How to set the preferred authentication method for SSH

Controlling the order of SSH authentication methods improves login speed and enforces consistent security policies. Prioritizing publickey over password, for example, reduces exposure to brute-force attacks and keeps automated access predictable.

The PreferredAuthentications option in the OpenSSH client defines which methods are attempted and in what sequence. Values are usually configured in /etc/ssh/ssh_config for system-wide defaults or in ~/.ssh/config for per-user overrides, and can also be specified on the command line with ssh -o options. Verbose output from ssh reveals which methods are offered by the server and which one the client selects.

Choosing an inappropriate order or disabling supported methods can prevent successful logins. Restricting authentication to publickey only, for example, blocks access from users without keys even if password authentication remains enabled on the server. Configuration changes should always be tested with verbose logging while a fallback access path remains available.

1. Open a terminal on the client system.
2. Display the effective PreferredAuthentications value for a specific host.

   $ ssh -G 192.168.111.2 | grep -i preferredauthentications
   preferredauthentications gssapi-with-mic,hostbased,publickey,keyboard-interactive,password

   The ssh -G option prints the fully expanded configuration that applies to a host after processing all ssh_config files and matching Host blocks.

3. Read the ssh_config manual section describing PreferredAuthentications.

   $ man ssh_config
   ##### snipped #####
   PreferredAuthentications
   
        Specifies the order in which the client should try authentication methods.
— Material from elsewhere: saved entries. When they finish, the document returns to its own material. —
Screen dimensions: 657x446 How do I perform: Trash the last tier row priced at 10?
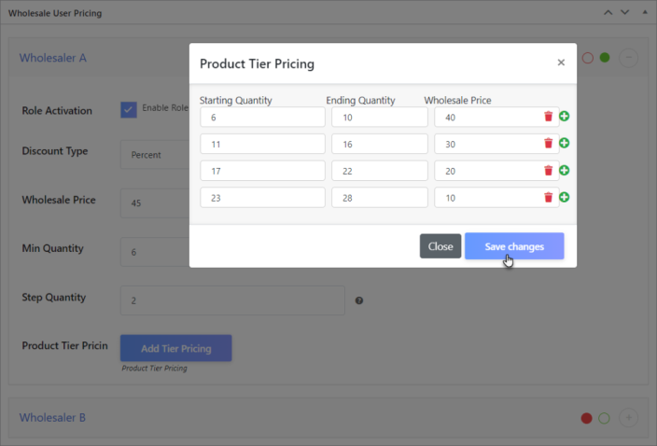[x=548, y=197]
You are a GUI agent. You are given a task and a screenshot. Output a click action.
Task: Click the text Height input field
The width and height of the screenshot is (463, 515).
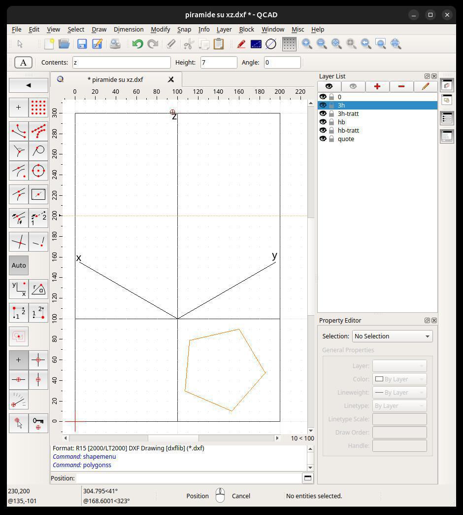[x=219, y=62]
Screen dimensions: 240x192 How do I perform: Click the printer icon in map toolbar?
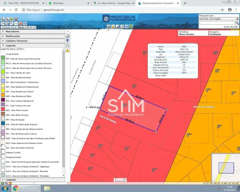tap(109, 27)

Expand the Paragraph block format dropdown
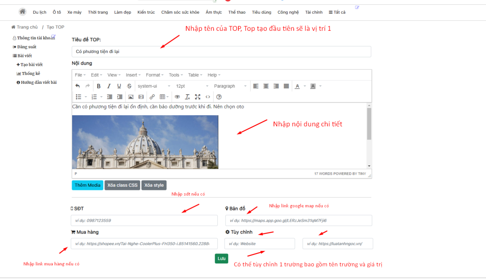pyautogui.click(x=230, y=86)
This allows a client to prefer
        one method (e.g. keyboard-interactive) over another method (e.g. password).  The default is:
   
          gssapi-with-mic,hostbased,publickey,keyboard-interactive,password
   ##### snipped #####

4. Test a one-off connection with an explicit PreferredAuthentications list.

   $ ssh -o PreferredAuthentications=publickey 192.168.111.2
   user@192.168.111.2: Permission denied (publickey,password).

   

   Specifying only methods that the server does not accept, or omitting password where no key exists, prevents login until the option or configuration is corrected.

5. Open the per-user SSH client configuration file in a text editor.

   $ vi ~/.ssh/config

   Use /etc/ssh/ssh_config for system-wide defaults when elevated privileges are available; user configuration in ~/.ssh/config always overrides matching settings from the global file.

6. Add or update a Host block with the desired PreferredAuthentications order and save the file.

   Host *
       PreferredAuthentications publickey,password

   The example restricts the client to attempt only publickey first and password as a fallback for all hosts; define more specific Host patterns above this block for per-host preferences.

7. Connect to the host with verbose logging to confirm the new authentication order.

   $ ssh -vv 192.168.111.2
   ##### snipped #####
   debug1: Authentications that can continue: publickey,password
   debug3: start over, passed a different list publickey,password
   debug3: preferred publickey
   debug3: authmethod_lookup publickey
   debug3: remaining preferred: 
   debug3: authmethod_is_enabled publickey
   debug1: Next authentication method: publickey
   ##### snipped #####

   

   Verbose output confirms that ssh now prefers publickey and only falls back to password if key-based authentication fails or no usable key is present.

8. Confirm that the reported methods in verbose output match the configured PreferredAuthentications list and adjust the configuration if the sequence differs from the intended policy.